Protecionismo efetivo
As empresas
americanas “têm” quase 10% dos lucros na Irlanda, mais de 12% na Holanda
e quase outro tanto no Luxemburgo e Suíça, para não falar dos mais de
15% nos paraísos fiscais.
Os próximos meses de política económica americana vão ser
interessantes. Com o fracasso na substituição do Obamacare e um
orçamento com a Defesa (10%) e os Antigos Combatentes (6%) como únicos
vencedores em 2018, a administração Trump vai repousar sobre a reforma
fiscal como principal linha de política, o que não é forçosamente boa
notícia.
Se as tendências protecionistas de Trump na campanha eleitoral vingarem – o que parece muito provável – veremos chegar as BAT, Border Adjustment Taxes.
Estes impostos são pagos pelas empresas e diferenciados localmente: os
bens importados pagam imposto pleno, enquanto os exportados estão
isentos. Concebidos por Auerbach no fim do milénio passado,
destinavam-se a desincentivar as deslocalizações da produção para países
de baixa imposição fiscal. Mas podem ser uma arma de destruição maciça
do comércio internacional.
Para já, a discussão ficou mais difícil. A derrota na
eliminação do Obamacare impede que esta poupança financie o corte de
impostos da reforma fiscal de Trump, que permitiria a maioria simples
para a aprovação da lei – a reconciliação orçamental. Agora a passagem
da Better Way Bill de Paul Ryan (redução do imposto sobre as
sociedades de 35% para 20% e BAT) vai ter que ser negociada ao detalhe.
Internacionalmente, é um imposto à importação e um subsídio à
exportação, que estará na linha limite das regras OMC, para ser
otimista. Se houver retaliação, a guerra comercial que se seguiria
abrandará o comércio internacional; até onde, fica por ver.

MATERIAL FORNECIDO →
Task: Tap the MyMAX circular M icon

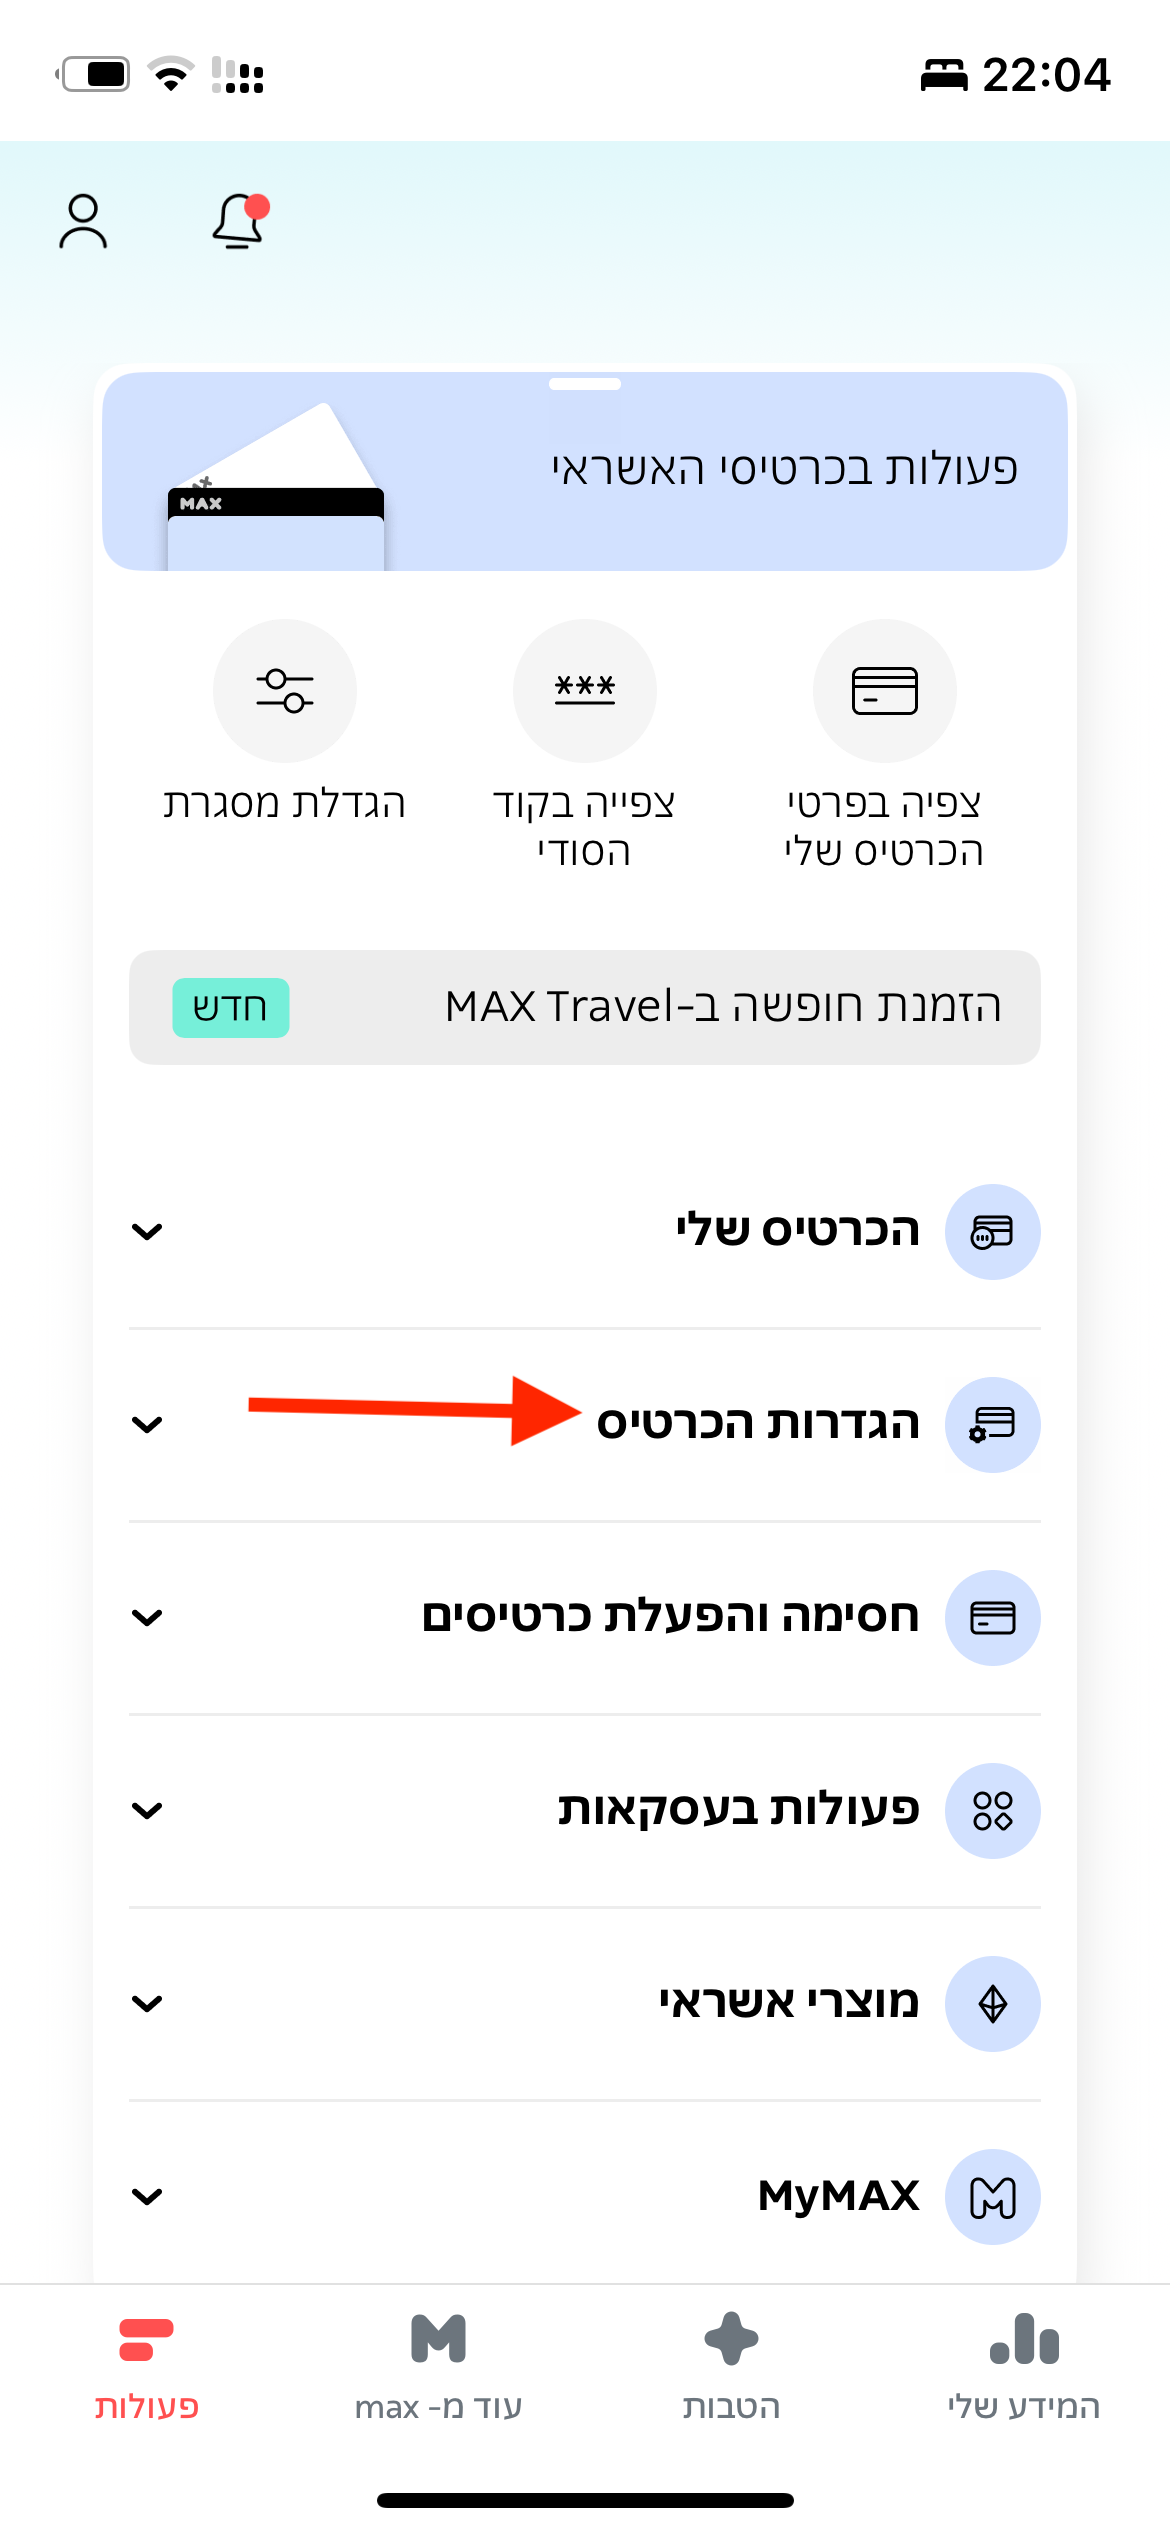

INSTRUÇÃO ESCRITA A → Volte a escrever o trecho do texto sobre o protecionismo de Trump que começa em "Internacionalmente, é um" e termina em "fica por ver.", trocando "guerra comercial" por "disputa comercial".
INSTRUÇÃO ESCRITA B →
Responda com base no texto sobre o protecionismo de Trump:
(i) Que parte dos lucros as empresas americanas "têm" na Irlanda?
(ii) Quem concebeu as Border Adjustment Taxes?
(iii) Segundo a Better Way Bill de Paul Ryan, o imposto sobre as sociedades passaria de quanto para quanto?
A listagem não tem nenhum papel nesta tarefa.

RESPOSTA CERTA A →
Internacionalmente, é um imposto à importação e um subsídio à
exportação, que estará na linha limite das regras OMC, para ser
otimista. Se houver retaliação, a disputa comercial que se seguiria
abrandará o comércio internacional; até onde, fica por ver.

RESPOSTA CERTA B →
(i) Quase 10%.
(ii) Auerbach.
(iii) De 35% para 20%.